CANADIAN MEDIA ANALYSTS NEED TO SEE ISSUES.
The right to die legislation will be debated agreed upon, disputed and become an issue for every so-called highly read journalist to use as a filler to avoid commenting on real problems. Most Canadians seem happy the decision is now in the hands of the people destined to leave life behind. Of course there will always be the inevitable people that say life is to be cherished to the very end regardless of the pain or problems created. Those people probably haven’t looked at the statistics regarding people that take their own lives in one way or another to avoid suffering. In any case the debate is already filling the pages of Canada’s most prestigious media even though it is admittedly an issue that will not surface as an election topic. The need to seek power will always trump the need for balanced discussion in a political world. Such a need could easily injury the chances of a political machine gaining or retaining that kind of power. And the beat goes on!

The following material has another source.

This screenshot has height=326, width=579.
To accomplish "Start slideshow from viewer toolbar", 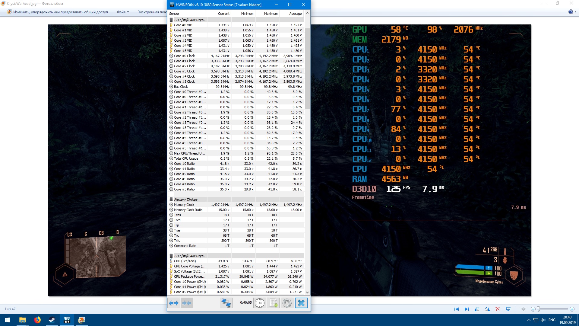I will point(508,309).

There are many issues to consider when deciding where those all important ballots will be cast in this year’s election. Up to 30% of Conservative and possibly a similar number of Liberal supporters will blindly follow the leader and vote accordingly even if some of party issues are not agreeable. The excuse being it is the only alternative. That 30% level seems to drop into the low 20’s when reflecting staid New Democrat support. Canadians will experience a minority Conservative or Liberal government with the New Democrats holding the balance of power if current polling numbers hold. However the issues created by the Conservative Harper government dynasty could still be vote influencing enough to change the way Canada will practice politics.

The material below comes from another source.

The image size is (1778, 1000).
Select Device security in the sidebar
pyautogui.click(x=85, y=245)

A recent meeting of mayors representing most of Canada’s large cities outlined many of the issues the cities claim must be primary issues for the next government. Three main issues are infrastructure, healthcare, and transit upgrades. The only issue the mayors did not address in the meeting monitored by most media was the billions of dollars the federal and provincial government will be expected to spend in the less populated towns, cities and villages across this vast country. The issues for those citizens probably responsible for swaying the direction of most votes are similar to those of big city counterparts. The transit needs of many cities include subway and local bus route expansion while big issues in the smaller centers is for disintegrating highway improvement including repaving leading to a crisis in expanding basic services, healthcare of course and attracting new industry and commerce. All the issues expressed by the mayors are items all parties vying to govern the country must deal with effectively. Promises will be made and broken regardless of which party wins or is awarded control, but the issues are so essential the promises likely should not be blindly accepted. Only concrete plans with details of the methods to accomplish the needs should be acceptable to voters.

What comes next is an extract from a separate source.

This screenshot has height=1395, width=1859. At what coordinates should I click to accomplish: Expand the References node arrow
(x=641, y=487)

The war with ISIS the Harper Conservatives claim is a declared war, albeit by the other side, is an issue that might lend to attracting both pro and con votes. If one of our warplanes is shot down, a citizen of Canada brutal executed, or a terrorist attack is successful at home, the close Conservative vote according to the polls could easily change. The Liberals have some strong front bench strength with the ability to deal with any such instance even though leader Trudeau is pretty inexperienced in such problems. John Baird’s resignation certainly weakened the Conservative ability to act on such problems but there are still some strong Conservative ministers waiting in the wings. Thomas Mulcair boasts a strong array of NDP shadow ministers with an appearance of having the ability to meet such dire challenges should such be required.
Undoubtedly other election issues of significance will be the issues of aboriginal rights, meeting the current oil crisis and desire or perceived need to build pipelines. The uncertainty of the outcome of an ongoing Ukraine-Russia conflict and the vulnerability of Canada’s Arctic could surface as major election issues.